A linear, discrete-time, stationary, state-space model is a pair of real valued stochastic processes $\{X_t \}_{t \in \mathbb{N}},\{Y_t\}_{t \in \mathbb{N}}$ that obey the recursive equations $$ \begin{cases} X_{t+1} = F X_t + v_t \ &t=0,1,2\dots \\ Y_t = H X_t + w_t \ &t=0,1,2\dots \end{cases} $$ where:
- $F \in \mathbb{R}, H \in \mathbb{R}$
- $v_t, w_t$ are random variables (additive noise) which admit a PDF (Probability Density Function);
The noise terms are zero-mean and: $$ \forall t_1 \neq t_2 : \ v_{t_1} \perp v_{t_2}, w_{t_1} \perp w_{t_2} \\ \forall t_1, t_2 : \ v_{t_1} \perp w_{t_2} \\ \forall t : \ E[v_t^2] = Q, E[w_t^2] = R $$ where the simbol $X \perp Y$ means that $X$ and $Y$ are independent and $Q,R$ are assumed to be positive real numbers. The initial condition of the recursion $x_0$ is a fixed real number. It seems to me it is always possible in principal (at least numerically) to calculate $$ f( x_t | Y_{1:t-1}) $$ where $f(\cdot)$ denotes the PDF of $X_t$, $X_{0:t-1} = (X_{t-1}, X_t, \dots, x_0)$, $Y_{1:t} = (Y_t, Y_{t-1},\dots,Y_1)$.

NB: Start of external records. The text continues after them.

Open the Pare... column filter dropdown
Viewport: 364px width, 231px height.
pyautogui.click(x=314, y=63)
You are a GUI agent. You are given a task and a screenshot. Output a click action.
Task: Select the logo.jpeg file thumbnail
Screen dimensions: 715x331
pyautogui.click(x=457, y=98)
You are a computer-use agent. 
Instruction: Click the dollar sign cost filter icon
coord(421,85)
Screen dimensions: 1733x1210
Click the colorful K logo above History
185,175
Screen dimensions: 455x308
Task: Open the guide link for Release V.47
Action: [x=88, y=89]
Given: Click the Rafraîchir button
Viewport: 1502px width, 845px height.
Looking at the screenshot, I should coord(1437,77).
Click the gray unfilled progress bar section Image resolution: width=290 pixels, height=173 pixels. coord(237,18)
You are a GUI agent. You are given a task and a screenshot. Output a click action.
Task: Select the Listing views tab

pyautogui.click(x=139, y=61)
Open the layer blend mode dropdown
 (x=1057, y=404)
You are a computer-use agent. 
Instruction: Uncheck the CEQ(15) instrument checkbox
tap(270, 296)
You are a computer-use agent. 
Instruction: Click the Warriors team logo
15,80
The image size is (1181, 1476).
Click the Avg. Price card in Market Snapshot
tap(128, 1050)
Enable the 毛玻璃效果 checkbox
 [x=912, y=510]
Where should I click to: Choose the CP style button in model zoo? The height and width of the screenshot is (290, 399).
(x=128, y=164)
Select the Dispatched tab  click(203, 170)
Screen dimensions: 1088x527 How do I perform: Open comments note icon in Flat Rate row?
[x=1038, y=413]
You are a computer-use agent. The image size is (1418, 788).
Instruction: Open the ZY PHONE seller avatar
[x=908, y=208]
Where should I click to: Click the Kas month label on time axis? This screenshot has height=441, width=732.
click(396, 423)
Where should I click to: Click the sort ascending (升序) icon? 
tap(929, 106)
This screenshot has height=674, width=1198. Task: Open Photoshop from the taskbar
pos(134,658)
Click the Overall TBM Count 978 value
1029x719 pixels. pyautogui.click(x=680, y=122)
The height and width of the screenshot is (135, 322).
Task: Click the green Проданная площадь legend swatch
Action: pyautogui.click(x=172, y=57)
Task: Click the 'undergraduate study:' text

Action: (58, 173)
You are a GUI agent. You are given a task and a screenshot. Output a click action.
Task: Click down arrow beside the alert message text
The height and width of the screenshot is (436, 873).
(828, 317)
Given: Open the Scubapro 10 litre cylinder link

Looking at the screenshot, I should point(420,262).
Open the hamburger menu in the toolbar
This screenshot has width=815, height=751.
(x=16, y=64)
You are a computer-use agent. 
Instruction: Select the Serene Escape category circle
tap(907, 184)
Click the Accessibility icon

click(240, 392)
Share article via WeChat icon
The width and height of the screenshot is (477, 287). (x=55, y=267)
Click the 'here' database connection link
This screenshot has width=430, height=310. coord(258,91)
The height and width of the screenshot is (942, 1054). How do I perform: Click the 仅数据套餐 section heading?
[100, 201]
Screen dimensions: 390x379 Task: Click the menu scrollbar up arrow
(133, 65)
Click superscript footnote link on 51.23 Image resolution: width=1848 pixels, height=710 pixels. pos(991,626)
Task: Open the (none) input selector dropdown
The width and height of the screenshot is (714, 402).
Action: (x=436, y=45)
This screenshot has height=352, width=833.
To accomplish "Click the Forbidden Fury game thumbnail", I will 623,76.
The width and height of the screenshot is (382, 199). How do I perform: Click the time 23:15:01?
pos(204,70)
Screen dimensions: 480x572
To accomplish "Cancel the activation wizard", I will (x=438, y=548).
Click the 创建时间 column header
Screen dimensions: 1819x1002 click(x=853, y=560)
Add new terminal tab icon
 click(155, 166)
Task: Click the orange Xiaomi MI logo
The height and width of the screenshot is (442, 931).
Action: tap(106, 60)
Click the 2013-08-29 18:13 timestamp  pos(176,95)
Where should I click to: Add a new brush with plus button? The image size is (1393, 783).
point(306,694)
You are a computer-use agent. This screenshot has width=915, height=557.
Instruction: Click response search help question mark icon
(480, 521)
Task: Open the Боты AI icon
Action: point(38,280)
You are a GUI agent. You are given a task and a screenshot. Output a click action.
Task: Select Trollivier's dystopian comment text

As an example take $t=3$, then
$$P(X_3 < x_3, Y_1 < y_1, Y_2 < y_2) = $$
$$P(F^2x_0 + F v_0 + v_1 < x_3, H F x_0 + Hv_0w_1< y_1, Hx_0 + w_0 < y_2)$$
And from the independence of $v_0,v_1,w_0$ this is equal to
$$ \int_A f_{V_0}(v_0)f_{V_1}(v_1)f_{W_0}(w_0) dv_0 dv_1 dw_0 $$
where $A:= \{ (v_0,v_1,w_0 \} \in R^3 | F^2x_0 + F v_0 + v_1 < x_3, H F x_0 + Hv_0w_1< y_1, Hx_0 + w_0 < y_2 \} $
So it's possible to obtain the join density $f(x_3,y_1,y_2)$ by taking the partial derivatives with respect to $v_0,v_1,w_0$.
At this point $$f( x_3 | Y_1, Y_2) = \frac{f(x_3,y_1,y_2)}{f(y_1,y_2)} $$ and we know the numerator, for the denominator we simply take another integral in $x_3$ over the obtained joint density and we are finished.
Is this reasoning correct? If my reasoning is correct why do I often see assumed that $f( x_t | Y_{1:t-1})$ is normally distributed? even if both $v_t$ and $w_t$ are Gaussian I don't think this follows. Is there a motivation (maybe coming from some central limit argument) behind this assumption?